La Unión Europea y la India han concluido las negociaciones de un acuerdo de libre comercio (FTA) calificado como “histórico” tras casi dos décadas de negociaciones. El acuerdo, cerrado el 27 de enero de 2026, pretende eliminar o reducir aranceles sobre el 96,6 % de los bienes intercambiados entre ambos bloques, ofreciendo un acceso privilegiado a un mercado de más de 2.000 millones de consumidores y con la ambición de doblar las exportaciones de la UE a la India para 2032, según el comunicado oficial de la Comisión Europea. Así, el pacto incluye reducciones significativas de aranceles para sectores clave como automoción, maquinaria, productos químicos y agroalimentarios, y también abre oportunidades en sectores como servicios financieros y transporte marítimo. No obstante, el acuerdo todavía debe recibir la aprobación del Parlamento Europeo.
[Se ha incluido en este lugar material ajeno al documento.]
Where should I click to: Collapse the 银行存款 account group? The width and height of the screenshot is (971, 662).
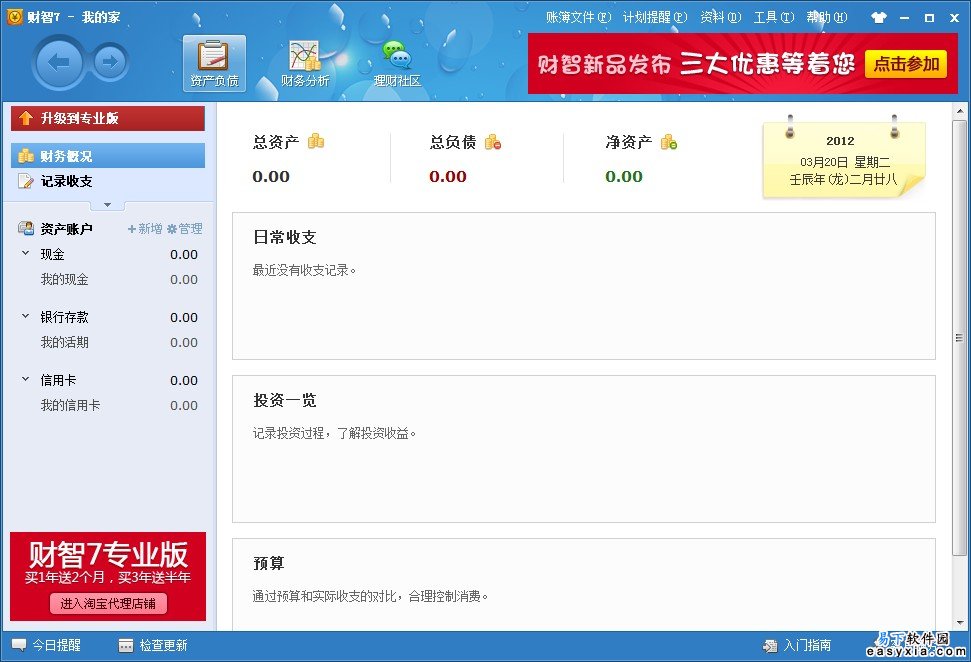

Precisamente, en un giro político significativo, el Parlamento Europeo ha decidido remitir el acuerdo comercial con el Mercosur (Argentina, Brasil, Paraguay y Uruguay) al Tribunal de Justicia de la Unión Europea (TJUE) para que evalúe su conformidad con los tratados comunitarios, paralizando así ratificación. En una votación muy ajustada —334 votos a favor, 324 en contra y 11 abstenciones—, la Eurocámara adoptó una resolución que suspende su examen hasta que el TJUE emita un dictamen, lo que podría retrasar la entrada en vigor del acuerdo durante meses o incluso años.
Este contraste pone de manifiesto las tensiones internas dentro de la política comercial de la UE. Por un lado, la UE busca acuerdos comerciales con socios estratégicos de rápido crecimiento como la India, orientados a diversificar mercados y abrir nuevas oportunidades de exportación para la industria europea en un contexto de creciente tensión comercial con Estados Unidos. En cambio, las fuertes protestas de los agricultores y la cautela de los legisladores europeos ante acuerdos complejos que plantean cuestiones jurídicas, regulatorias y socioeconómicas en sectores sensibles, como la agricultura y la normativa ambiental. La combinación de estos factores subraya la dificultad de equilibrar una apertura comercial con la protección de los estándares europeos, así como la salvaguarda de determinados sectores estratégicos y del complejo equilibrio político en el seno de la propia Unión.